You: You haven’t told me where the crisper drawer is!
Me: Whoops, sorry. Is everything ok?
You: No.
*house explodes*
This is the basic interaction between this piece of the CrowdStrike software and Windows. Because the operating system didn’t know where to put this data, it panicked and restarted (hence the blue screen of death), but because this process runs every time a computer boots up, it turned into a vicious cycle. The first and primary remedy was to manually reboot each affected device in recovery mode and delete the bad channel file (which is why recovery has been so slow), but Microsoft (after suggesting “reboot up to 15 times” as a solution) released a tool that makes it slightly less manual. I kept seeing the debacle called the “Windows outage” or something to that effect—which I’m sure Microsoft PR loved—but it was fundamentally a CrowdStrike issue that manifested on Windows machines because MacOS and Linux work differently and don’t use these channel files.
There are many theories as to how this happened, but it’s clear that CrowdStrike’s quality testing fell down. It’s possible that changes to these files (which can happen multiple times per day) were seen as not important enough to warrant thorough testing, and if that’s the case… whoops. When I was a software engineer, we had layers of testing to make sure that something like this didn’t happen. And sure, things slip through the cracks, but if your quality assurance testing doesn’t detect a bug that blue screen of deaths everything, it’s clearly broken. So don’t blame whatever poor engineer wrote the code, blame the system that let it ship.
There’s also a more macro-level point here, which is that when an industry (like cybersecurity) becomes super consolidated, things like this can and will happen because you create single points of failure.

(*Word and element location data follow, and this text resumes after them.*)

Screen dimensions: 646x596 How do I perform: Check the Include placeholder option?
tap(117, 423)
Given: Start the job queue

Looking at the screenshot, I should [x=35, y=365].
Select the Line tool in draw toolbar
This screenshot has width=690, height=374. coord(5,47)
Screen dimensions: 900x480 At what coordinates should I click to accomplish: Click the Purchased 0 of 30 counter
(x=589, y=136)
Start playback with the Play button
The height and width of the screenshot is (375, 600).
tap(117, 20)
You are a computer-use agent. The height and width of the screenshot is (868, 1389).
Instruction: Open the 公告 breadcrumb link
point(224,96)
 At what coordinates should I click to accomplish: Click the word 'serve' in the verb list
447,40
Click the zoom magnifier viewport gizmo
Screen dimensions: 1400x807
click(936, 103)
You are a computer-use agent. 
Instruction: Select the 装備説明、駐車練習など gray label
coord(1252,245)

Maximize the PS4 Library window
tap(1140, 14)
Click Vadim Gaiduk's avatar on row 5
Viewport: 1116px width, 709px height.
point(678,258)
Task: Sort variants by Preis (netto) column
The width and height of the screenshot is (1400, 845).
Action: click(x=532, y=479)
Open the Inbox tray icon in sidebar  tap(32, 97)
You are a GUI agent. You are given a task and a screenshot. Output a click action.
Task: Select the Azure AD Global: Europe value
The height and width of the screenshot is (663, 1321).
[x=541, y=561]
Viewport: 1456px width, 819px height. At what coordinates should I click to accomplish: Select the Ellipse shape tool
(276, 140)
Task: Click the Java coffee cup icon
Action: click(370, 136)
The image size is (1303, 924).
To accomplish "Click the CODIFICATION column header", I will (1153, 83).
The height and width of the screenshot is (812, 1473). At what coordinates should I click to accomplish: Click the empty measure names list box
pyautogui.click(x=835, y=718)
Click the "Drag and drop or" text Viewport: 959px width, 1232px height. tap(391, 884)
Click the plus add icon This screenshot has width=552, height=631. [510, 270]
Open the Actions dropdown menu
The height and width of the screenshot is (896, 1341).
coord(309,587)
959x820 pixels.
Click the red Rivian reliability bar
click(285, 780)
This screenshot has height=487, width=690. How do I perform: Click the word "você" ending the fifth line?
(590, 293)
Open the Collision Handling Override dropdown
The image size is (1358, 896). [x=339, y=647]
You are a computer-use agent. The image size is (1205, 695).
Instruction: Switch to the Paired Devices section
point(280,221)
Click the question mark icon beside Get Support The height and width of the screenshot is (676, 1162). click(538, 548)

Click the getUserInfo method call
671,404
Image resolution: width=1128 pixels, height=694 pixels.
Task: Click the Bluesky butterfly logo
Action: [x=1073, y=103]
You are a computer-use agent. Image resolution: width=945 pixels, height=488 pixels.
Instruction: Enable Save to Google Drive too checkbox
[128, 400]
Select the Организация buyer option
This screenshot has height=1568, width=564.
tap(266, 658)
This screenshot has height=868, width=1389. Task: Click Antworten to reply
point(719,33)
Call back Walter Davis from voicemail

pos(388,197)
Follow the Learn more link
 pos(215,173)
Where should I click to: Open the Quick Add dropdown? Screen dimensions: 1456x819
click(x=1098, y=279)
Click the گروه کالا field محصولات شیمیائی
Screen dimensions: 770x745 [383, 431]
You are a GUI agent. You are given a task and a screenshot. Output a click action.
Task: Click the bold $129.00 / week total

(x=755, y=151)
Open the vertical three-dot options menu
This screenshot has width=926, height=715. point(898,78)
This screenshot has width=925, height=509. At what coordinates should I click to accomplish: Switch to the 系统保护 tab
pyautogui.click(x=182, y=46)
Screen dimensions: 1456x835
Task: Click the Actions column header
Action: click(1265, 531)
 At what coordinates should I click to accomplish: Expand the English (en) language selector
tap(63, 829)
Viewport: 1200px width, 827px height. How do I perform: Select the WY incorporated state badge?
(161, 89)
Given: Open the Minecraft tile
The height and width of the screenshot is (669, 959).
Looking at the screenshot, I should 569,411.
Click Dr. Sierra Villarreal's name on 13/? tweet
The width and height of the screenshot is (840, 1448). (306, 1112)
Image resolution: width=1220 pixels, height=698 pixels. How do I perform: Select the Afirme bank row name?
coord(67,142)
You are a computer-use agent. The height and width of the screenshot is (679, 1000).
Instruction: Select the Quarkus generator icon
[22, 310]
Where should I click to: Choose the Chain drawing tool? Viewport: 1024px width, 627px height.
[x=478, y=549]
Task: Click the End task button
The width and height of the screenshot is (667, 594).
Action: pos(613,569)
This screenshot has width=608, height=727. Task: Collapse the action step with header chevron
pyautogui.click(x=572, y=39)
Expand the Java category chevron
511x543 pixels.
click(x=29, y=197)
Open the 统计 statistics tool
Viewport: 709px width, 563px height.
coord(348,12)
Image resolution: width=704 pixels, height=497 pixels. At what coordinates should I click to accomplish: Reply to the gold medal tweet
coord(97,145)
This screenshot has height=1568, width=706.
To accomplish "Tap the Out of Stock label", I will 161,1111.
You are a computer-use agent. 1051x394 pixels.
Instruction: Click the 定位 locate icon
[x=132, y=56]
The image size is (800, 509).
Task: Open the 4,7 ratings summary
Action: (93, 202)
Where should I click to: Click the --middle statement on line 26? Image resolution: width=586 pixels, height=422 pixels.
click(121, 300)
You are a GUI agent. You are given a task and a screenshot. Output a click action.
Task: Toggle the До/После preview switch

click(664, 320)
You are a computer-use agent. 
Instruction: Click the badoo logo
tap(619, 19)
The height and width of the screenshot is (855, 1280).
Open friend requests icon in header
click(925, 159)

Across the world, there’s a new wave of antitrust sentiment trying to spur innovation by restricting or even breaking up tech companies. People opposed to antitrust regulation usually claim that it would hinder economic efficiency. And on a day-to-day basis, maybe that’s true. But if you zoom out and include catastrophic events like this one (or the 2020 CloudFlare outage, or the 2021 Meta breakage, etc.), is that still true? If industries become more fragmented—if, instead of half of the Fortune 500 using the same cybersecurity service, they used 5-10 different ones—it may cause marginally more economic inefficiency on a day-to-day basis, but if it averts major incidents like this by shifting from single points of failure to a more distributed network, it may be worth the trade-off.
I Reckon…
that you can wake me up when September (and October and part of November) ends.